== ENTRIES
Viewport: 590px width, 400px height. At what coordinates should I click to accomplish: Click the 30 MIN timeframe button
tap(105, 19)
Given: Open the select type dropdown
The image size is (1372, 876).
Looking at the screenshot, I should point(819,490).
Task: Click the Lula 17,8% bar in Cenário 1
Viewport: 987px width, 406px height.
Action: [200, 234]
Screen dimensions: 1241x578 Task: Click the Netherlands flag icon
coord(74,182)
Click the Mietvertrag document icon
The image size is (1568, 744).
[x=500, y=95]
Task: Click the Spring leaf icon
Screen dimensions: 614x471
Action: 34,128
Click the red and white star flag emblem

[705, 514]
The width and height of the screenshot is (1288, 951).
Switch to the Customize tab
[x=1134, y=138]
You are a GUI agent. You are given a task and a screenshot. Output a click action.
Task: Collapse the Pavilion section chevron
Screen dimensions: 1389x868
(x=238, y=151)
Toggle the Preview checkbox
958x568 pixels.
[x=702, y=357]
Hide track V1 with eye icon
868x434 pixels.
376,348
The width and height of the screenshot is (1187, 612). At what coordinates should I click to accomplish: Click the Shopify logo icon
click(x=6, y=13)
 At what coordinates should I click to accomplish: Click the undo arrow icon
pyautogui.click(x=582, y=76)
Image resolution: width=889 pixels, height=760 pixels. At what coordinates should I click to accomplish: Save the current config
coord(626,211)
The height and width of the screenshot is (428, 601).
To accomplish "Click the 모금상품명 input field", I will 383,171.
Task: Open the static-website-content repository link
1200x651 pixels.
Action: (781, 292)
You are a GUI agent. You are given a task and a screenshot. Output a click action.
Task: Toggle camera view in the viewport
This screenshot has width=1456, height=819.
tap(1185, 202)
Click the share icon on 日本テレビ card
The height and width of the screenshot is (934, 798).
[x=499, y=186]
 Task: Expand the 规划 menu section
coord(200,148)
====
### EXERCISE OBJECTIVE
Retype the entire listing above line for line, with every character unchanged.

### THE RESPONSE
Viewport: 590px width, 400px height. At what coordinates should I click to accomplish: Click the 30 MIN timeframe button
tap(105, 19)
Given: Open the select type dropdown
The image size is (1372, 876).
Looking at the screenshot, I should point(819,490).
Task: Click the Lula 17,8% bar in Cenário 1
Viewport: 987px width, 406px height.
Action: [200, 234]
Screen dimensions: 1241x578 Task: Click the Netherlands flag icon
coord(74,182)
Click the Mietvertrag document icon
The image size is (1568, 744).
[x=500, y=95]
Task: Click the Spring leaf icon
Screen dimensions: 614x471
Action: 34,128
Click the red and white star flag emblem

[705, 514]
The width and height of the screenshot is (1288, 951).
Switch to the Customize tab
[x=1134, y=138]
You are a GUI agent. You are given a task and a screenshot. Output a click action.
Task: Collapse the Pavilion section chevron
Screen dimensions: 1389x868
(x=238, y=151)
Toggle the Preview checkbox
958x568 pixels.
[x=702, y=357]
Hide track V1 with eye icon
868x434 pixels.
376,348
The width and height of the screenshot is (1187, 612). At what coordinates should I click to accomplish: Click the Shopify logo icon
click(x=6, y=13)
 At what coordinates should I click to accomplish: Click the undo arrow icon
pyautogui.click(x=582, y=76)
Image resolution: width=889 pixels, height=760 pixels. At what coordinates should I click to accomplish: Save the current config
coord(626,211)
The height and width of the screenshot is (428, 601).
To accomplish "Click the 모금상품명 input field", I will 383,171.
Task: Open the static-website-content repository link
1200x651 pixels.
Action: (781, 292)
You are a GUI agent. You are given a task and a screenshot. Output a click action.
Task: Toggle camera view in the viewport
This screenshot has width=1456, height=819.
tap(1185, 202)
Click the share icon on 日本テレビ card
The height and width of the screenshot is (934, 798).
[x=499, y=186]
 Task: Expand the 规划 menu section
coord(200,148)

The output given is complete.